Let’s go to the unconditional love people say they hold for their families. Let’s say you’ve been in a committed relationship with your spouse since you were in your teens, and you are now in your fifties. Let’s say you just find out that not only has your spouse been sexually abusing children since he was in his teens, but has also been doing the same thing to your own kids their entire lives, and has been exceptionally good at hiding it until, say, yesterday for some reason. Rather than unconditional positive regard for this person, is not rather your blood going to curdle? Will not rage ejaculate in unrelenting passion? Will you not see justice to its end, if not by a judge and jury, at your own hands? Probably. Unless you hate children and enjoy seeing them suffer at your unconditionally loved’s whim. Or let’s say you’ve been with your spouse since your teens, you’re in your fifties, your children are out of the house, out of college. Let’s say one day you come home, only to find your eldest carving on your dead spouse’s corpse while painting his face with her blood and laughing hysterically. Let’s say this is also incredibly out of character for your eldest, that he was a good student, popular with everyone, and involved in his youth and college groups heavily. Would you be standing there, waiting with open arms to say, “I understand. This isn’t like you. We’re going to get through this because I love you. Sure, you took away the light of my life, the mother of my children, but I’ve still got you, right?” The cold, lifeless universe cries a resounding, “No, no you wouldn’t.”

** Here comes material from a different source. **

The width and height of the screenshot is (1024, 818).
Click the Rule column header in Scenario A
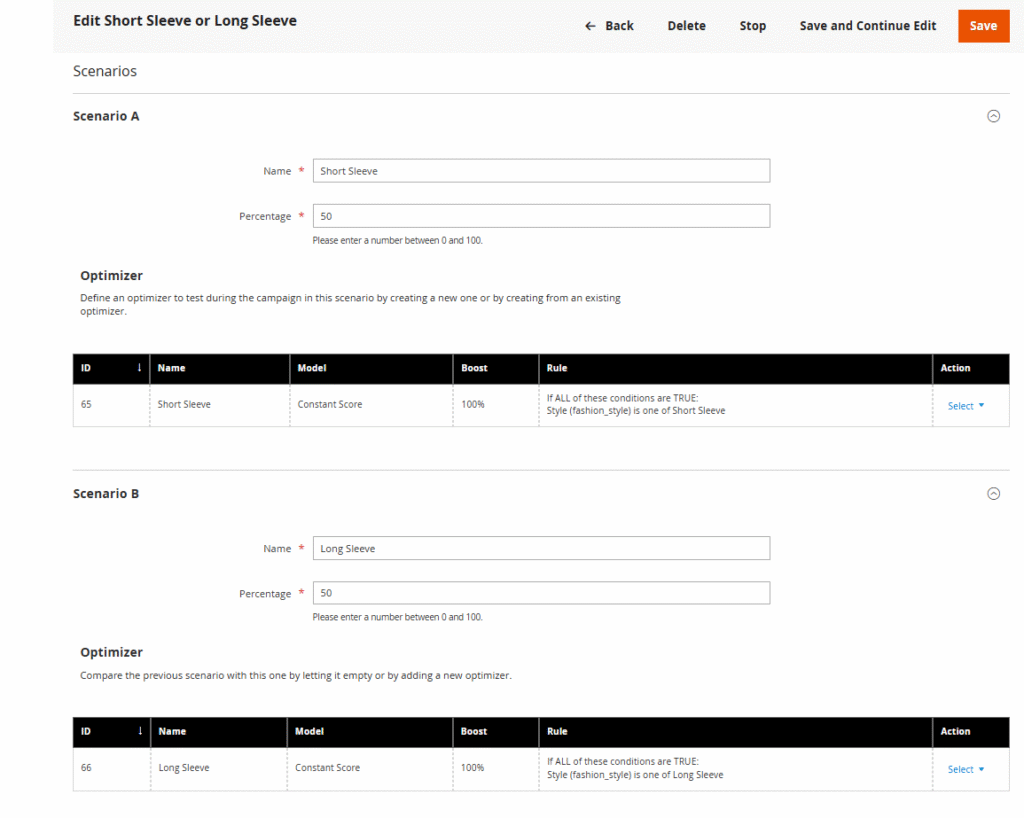557,368

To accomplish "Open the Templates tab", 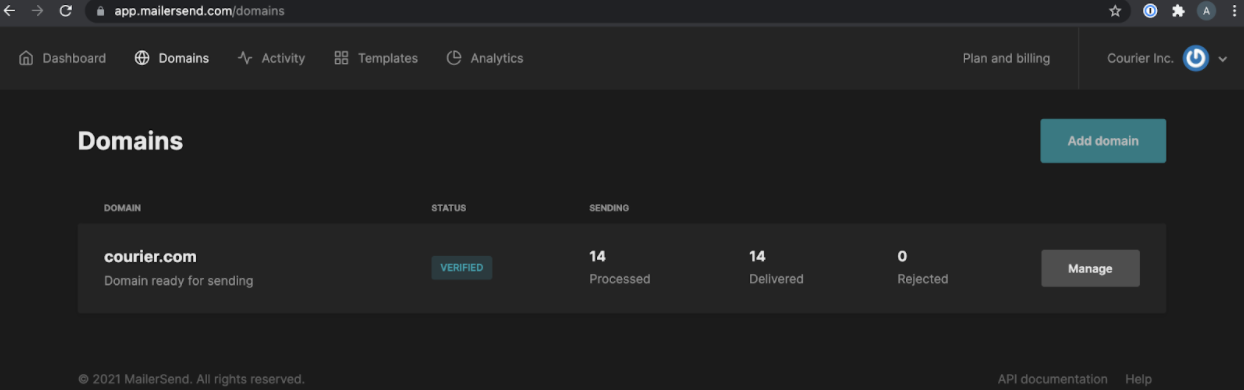I will pos(376,58).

Granted, these are rather radical examples, maybe too ridiculous to be taken seriously. But if they did happen, would this person hold unconditional love in high regard? Maybe it exists, just not with all people, and not at all times. Perhaps. Or perhaps it is entirely dependent on the other person at least not being a maniac. And them probably exhibiting at least an ounce of reciprocity in love. Or maybe I’m just a dark, negative ninny who needs to find happier things to write about. You’re a reader. You judge for yourself, and figure what I totally left out of the conversation.